A mediados de la década de los 90, Gregory Winter, biólogo molecular de la Universidad de Cambridge, usó este método para crear bibliotecas -o mejor genotecas- con las instrucciones para crear miles de millones de anticuerpos diferentes y desarrolló métodos para buscar y seleccionar entre todos ellos los que tienen interés terapéutico.

De esta forma se creó adalimumab, que neutraliza la proteína TNF-alfa, causante de la inflamación de las enfermedades autoinmunes, que fue aprobado en 2002 para tratar la artritis reumatoide.
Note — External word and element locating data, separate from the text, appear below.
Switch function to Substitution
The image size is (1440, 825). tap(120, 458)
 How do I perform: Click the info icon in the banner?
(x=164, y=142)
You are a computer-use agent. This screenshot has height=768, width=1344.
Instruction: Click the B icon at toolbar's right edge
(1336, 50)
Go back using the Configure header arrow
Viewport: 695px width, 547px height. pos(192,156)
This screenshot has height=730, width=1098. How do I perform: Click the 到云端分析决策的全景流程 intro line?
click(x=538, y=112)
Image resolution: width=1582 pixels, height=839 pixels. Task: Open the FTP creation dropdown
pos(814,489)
Otros anticuerpos humanos fabricados en bacterias son capaces de neutralizar la toxina del ántrax y de frenar el cáncer gracias a su capacidad de unirse selectivamente a las células tumorales.

“Esta técnica supone un paso mayúsculo”, es el “paradigma de cómo a partir de nada se puede desarrollar un anticuerpo humano que no genera ningún rechazo inmunológico y que tiene un impacto terapéutico tremendo”, explica Luis Álvarez-Vallina, profesor de la Universidad de Aarhus (Dinamarca).